La santé spectacle

Après des années à les bouder, Québec facilite l’accès à deux hormones bio-identiques. Cette victoire éclatante, les femmes la doivent en large partie à la pugnacité de Véronique Cloutier. Montée au front afin de comprendre les bouleversements qui l’assaillent depuis que la ménopause s’est invitée dans sa vie, l’animatrice a rallié une armée de 260 000 femmes partageant la même campagne aride. Le ministre de la Santé, Christian Dubé, a rendu les armes le jour même de la diffusion du dernier volet de sa série documentaire Loto-Méno. Un symbole qui n’en laisse pas moins songeur : est-ce vraiment ainsi que nous voulons que la santé des femmes avance, à coups de documentaires, de pétitions et de vedettariat ?

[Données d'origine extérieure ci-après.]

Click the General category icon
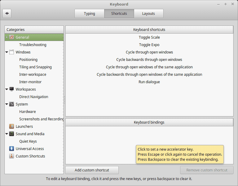Screen dimensions: 238x186 11,37
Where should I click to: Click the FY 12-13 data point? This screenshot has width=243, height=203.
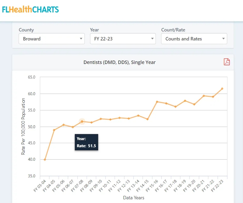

N’oublions pas qu’avant la victoire de Véro, il y a eu celle de Julie. C’était en 2010. L’animatrice et productrice Julie Snyder avait ému tout le Québec avec son combat pour un accès universel, pour tous les couples infertiles, à la fécondation in vitro. Bien sûr, le Québec ne fait pas bande à part dans le recours à la santé spectacle pour crever un abcès mûr. L’exemple le plus parlant reste celui du cancer du sein, passé de parent pauvre à ultraprivilégié grâce à une mobilisation sans précédent et un ruban rose qui a fait école en divers points du globe.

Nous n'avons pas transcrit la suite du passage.